+++ Fragmento del documento +++

Importantes desafíos tiene este cese que requerirá gran imaginación para resolverlos los temas técnicos, la adopción de protocolos, la definición y la forma de monitoreo de las conductas prohibidas, el despliegue territorial para lo que el acuerdo llama veeduría a través de un mecanismo cuatripartito, las formas de tratar los incidentes que puedan presentarse y demás asuntos de gran complejidad. Valdría la pena pensar en aprovechar el interesante esfuerzo realizado por el espacio de sociedad civil que se puso en marcha para el acompañamiento el Mecanismo de Monitoreo y Verificación para el caso de las Farc.

+++ Datos mostrados +++

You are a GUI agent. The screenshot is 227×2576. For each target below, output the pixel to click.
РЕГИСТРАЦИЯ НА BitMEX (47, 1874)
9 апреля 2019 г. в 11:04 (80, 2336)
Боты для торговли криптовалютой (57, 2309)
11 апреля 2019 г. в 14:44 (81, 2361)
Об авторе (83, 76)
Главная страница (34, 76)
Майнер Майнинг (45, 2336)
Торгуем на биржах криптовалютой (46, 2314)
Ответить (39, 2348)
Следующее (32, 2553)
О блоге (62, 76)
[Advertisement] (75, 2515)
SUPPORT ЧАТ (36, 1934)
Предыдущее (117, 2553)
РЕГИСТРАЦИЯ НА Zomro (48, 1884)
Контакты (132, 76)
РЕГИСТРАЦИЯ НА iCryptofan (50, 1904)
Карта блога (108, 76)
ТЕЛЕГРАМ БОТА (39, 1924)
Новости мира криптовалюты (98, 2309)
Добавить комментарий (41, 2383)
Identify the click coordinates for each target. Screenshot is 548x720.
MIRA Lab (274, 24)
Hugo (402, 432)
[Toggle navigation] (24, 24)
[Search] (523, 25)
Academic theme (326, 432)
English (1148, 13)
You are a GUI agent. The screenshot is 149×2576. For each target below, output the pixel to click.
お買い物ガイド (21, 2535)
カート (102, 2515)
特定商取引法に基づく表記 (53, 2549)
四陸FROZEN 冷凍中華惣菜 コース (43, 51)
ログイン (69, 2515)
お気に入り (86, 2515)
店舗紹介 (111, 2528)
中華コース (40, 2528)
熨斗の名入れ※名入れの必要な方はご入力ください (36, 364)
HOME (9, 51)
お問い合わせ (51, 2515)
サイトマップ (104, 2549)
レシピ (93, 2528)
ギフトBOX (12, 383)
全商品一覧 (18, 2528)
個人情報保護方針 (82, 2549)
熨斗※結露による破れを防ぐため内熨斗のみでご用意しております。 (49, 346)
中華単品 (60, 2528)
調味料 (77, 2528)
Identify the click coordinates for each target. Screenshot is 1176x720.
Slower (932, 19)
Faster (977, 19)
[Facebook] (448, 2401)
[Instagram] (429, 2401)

+++

- _Tareas_:
(1) Reproduce el fragmento sobre el cese entre "Importantes desafíos tiene" y "de las Farc.", ambos incluidos.
(2) Responde, según el fragmento sobre el cese:
(a) ¿Cómo llama el acuerdo al despliegue territorial?
(b) ¿Qué espacio realizó el esfuerzo que valdría la pena aprovechar?
(c) ¿Para el caso de quién se creó el Mecanismo de Monitoreo y Verificación?

- _Respuestas numeradas_:
(1)
Importantes desafíos tiene este cese que requerirá gran imaginación para resolverlos los temas técnicos, la adopción de protocolos, la definición y la forma de monitoreo de las conductas prohibidas, el despliegue territorial para lo que el acuerdo llama veeduría a través de un mecanismo cuatripartito, las formas de tratar los incidentes que puedan presentarse y demás asuntos de gran complejidad. Valdría la pena pensar en aprovechar el interesante esfuerzo realizado por el espacio de sociedad civil que se puso en marcha para el acompañamiento el Mecanismo de Monitoreo y Verificación para el caso de las Farc.

(2)
(a) Veeduría, a través de un mecanismo cuatripartito.
(b) El espacio de sociedad civil.
(c) Para el caso de las Farc.